[Opening Selected passage section]

But unless Starmer offers them more, and if he continues to punch left has he has done since becoming Labour leader, he risks driving them away and leaving them harbouring a lasting grudge towards the party. Even in 2019, despite the scale of the defeat Labour suffered overall, it still enjoyed strong support among the under-40s. This ought to have provided Starmer with a foundation to build on, and yet, so far, he has remained aloof to those who were, at least until recently, among Labour’s most enthusiastic supporters.
The post-Covid outlook is also bleak for young workers. The pandemic-induced increase in unemployment has already hit them hardest: of the 726,000 jobs lost since the onset of the pandemic, around three-fifths of those made redundant have been aged under 25. The precarisation of the British labour market, already far advanced, looks set to accelerate even further as a result of the crisis, while those young workers who have been on the front line in the NHS are now faced with an insultingly low pay rise by way of thanks.

[Closing Selected passage section]
[Opening Information given section]

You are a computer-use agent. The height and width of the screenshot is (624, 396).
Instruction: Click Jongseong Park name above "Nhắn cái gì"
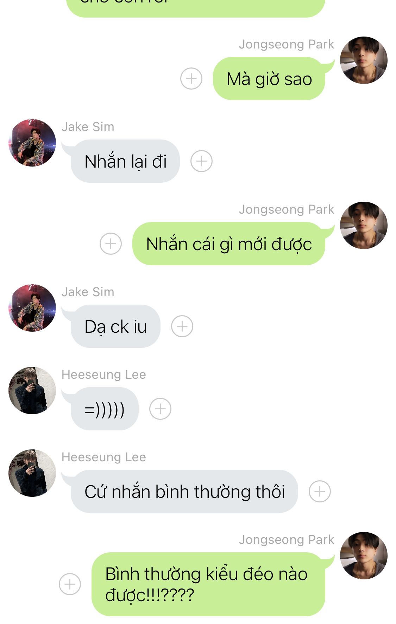pos(287,209)
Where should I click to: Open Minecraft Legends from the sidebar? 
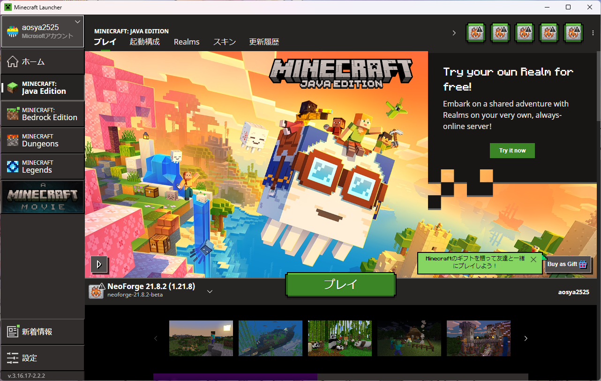[42, 167]
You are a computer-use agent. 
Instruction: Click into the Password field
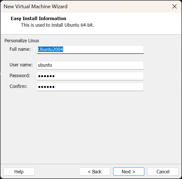click(x=90, y=76)

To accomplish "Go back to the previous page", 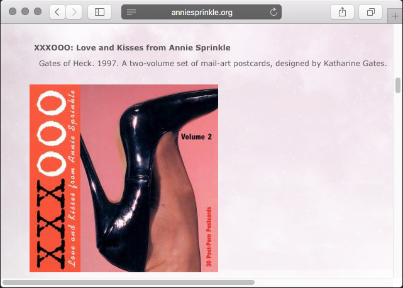I will [57, 12].
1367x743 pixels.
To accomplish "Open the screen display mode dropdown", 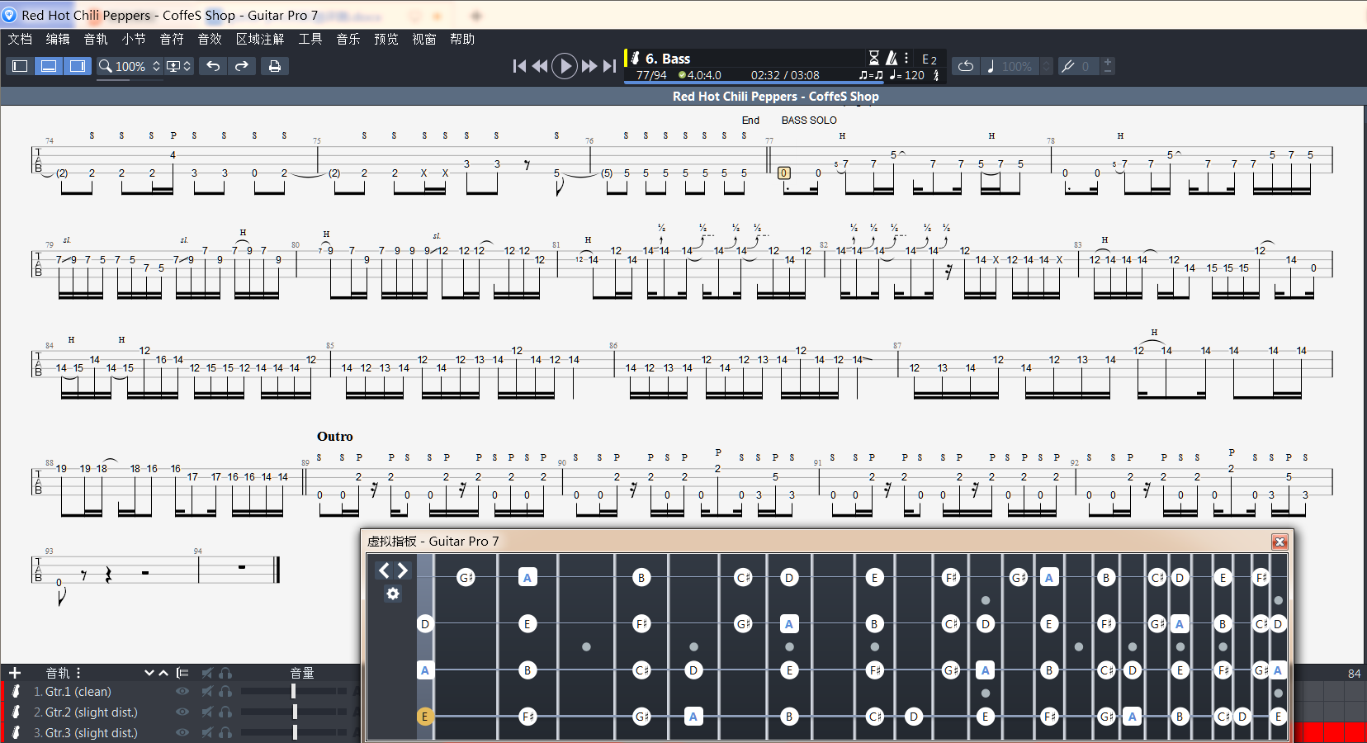I will (x=178, y=66).
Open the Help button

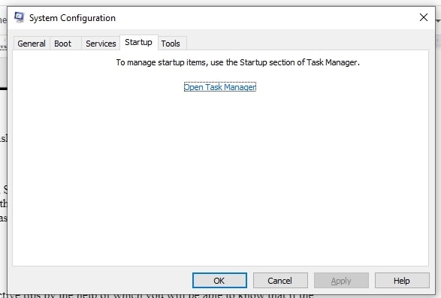(x=402, y=280)
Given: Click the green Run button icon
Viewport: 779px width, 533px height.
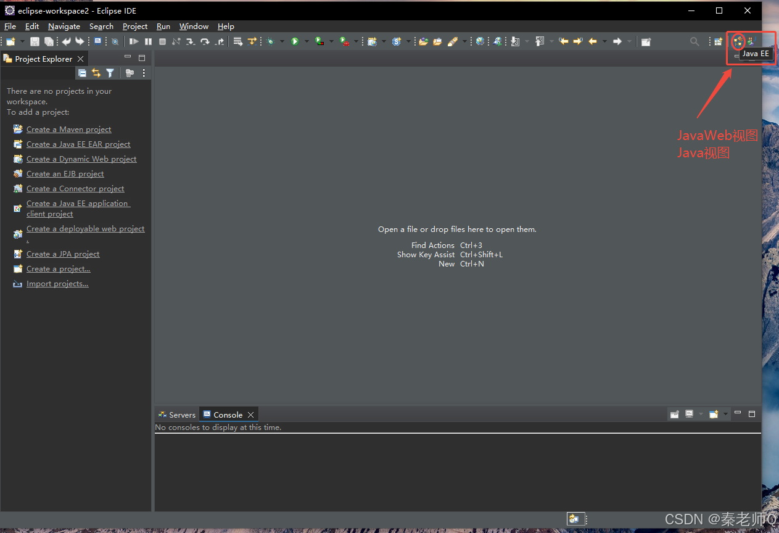Looking at the screenshot, I should pyautogui.click(x=295, y=41).
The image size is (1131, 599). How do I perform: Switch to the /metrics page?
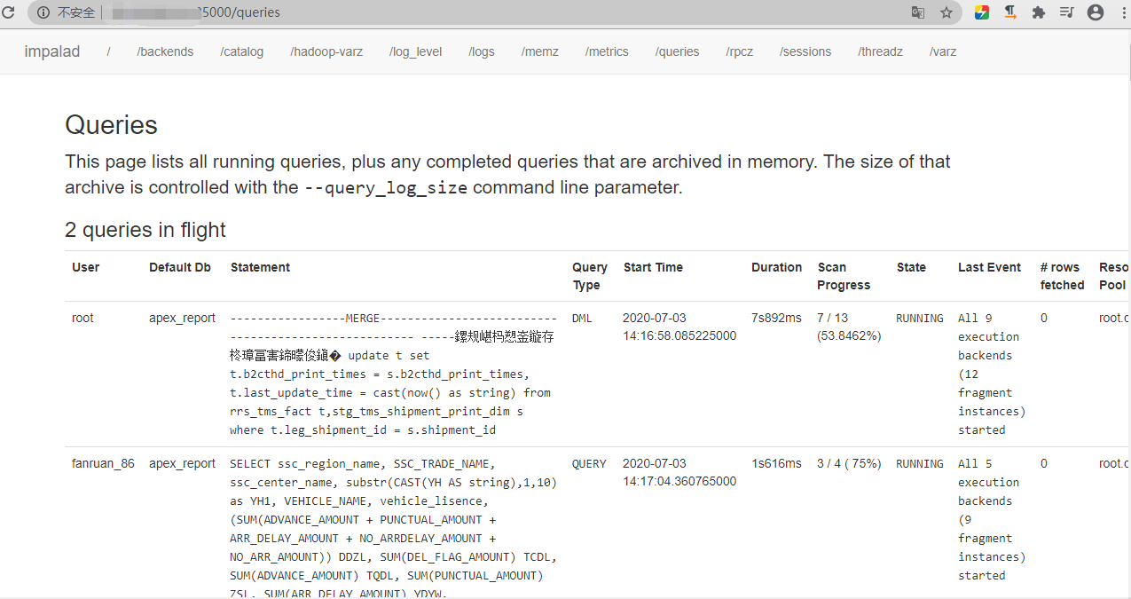[x=607, y=51]
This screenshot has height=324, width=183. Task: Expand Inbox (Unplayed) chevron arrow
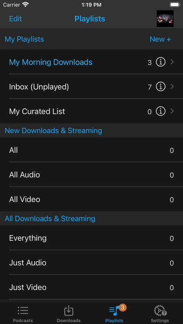172,87
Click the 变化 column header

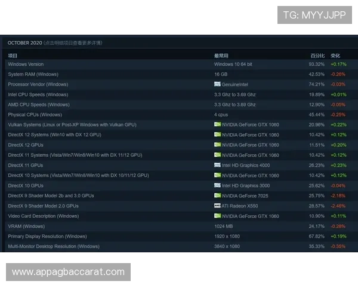point(335,56)
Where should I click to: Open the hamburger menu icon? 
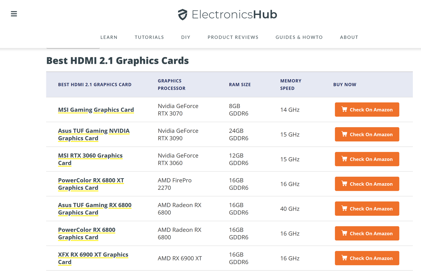click(14, 14)
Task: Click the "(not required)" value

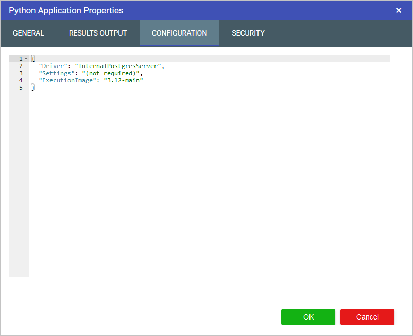Action: pos(112,73)
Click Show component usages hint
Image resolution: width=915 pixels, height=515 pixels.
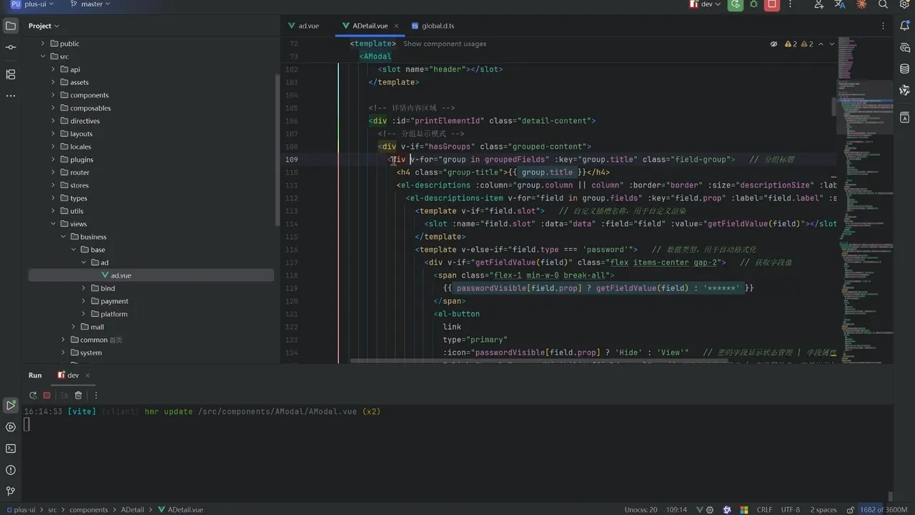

[Closing Information given section]

- _Task instructions_:
[1] Reproduce the passage on Starmer and young voters word for word, starting at "The post-Covid outlook" and ending at "way of thanks.".
[2] Pick up the passage on Starmer and young voters after its final sentence and keep writing it.

- _Answers in order_:
[1]
The post-Covid outlook is also bleak for young workers. The pandemic-induced increase in unemployment has already hit them hardest: of the 726,000 jobs lost since the onset of the pandemic, around three-fifths of those made redundant have been aged under 25. The precarisation of the British labour market, already far advanced, looks set to accelerate even further as a result of the crisis, while those young workers who have been on the front line in the NHS are now faced with an insultingly low pay rise by way of thanks.

[2]
Will Starmer and his advisers be overly concerned about losing younger voters? Maybe not. The priority of the Labour right is to strengthen its grip on the party machinery, ensuring that its own position—and those of its party bureaucrats, councillors and MPs—is never again threatened by a Corbyn-style grassroots insurgency. The common argument that it was the Labour left that didn’t care about winning never held water: if anything, its desperation to win led it to make self-defeating compromises with the right, hastening Corbynism’s demise.
Nor is it true that young people have “nowhere else to go”. In Scotland, they’ve largely already gone to the pro-independence parties, and are unlikely to be tempted by the hyper-unionist, throwback Blairism of Anas Sarwar. In Wales, Plaid Cymru may look like an attractive alternative for some. In England, however, young voters could simply revert to abstention unless offered an incentive to do otherwise. If Keir Starmer values their votes, he’ll have to earn them. Looking at recent polling, Labour needs all the support it can get.
In addition, tackling the issues that are most important to ‘Generation Left’—on housing, workplace rights and protections, racism and xenophobia, and climate justice—would require Labour to confront powerful vested interests: a confrontation which its right wing, still desperate to be seen as business-friendly, does not want. Tony Blair made the point openly, namely that even if he believed a left-wing, pro-worker platform offered Labour a potential route to victory, he wouldn’t take it.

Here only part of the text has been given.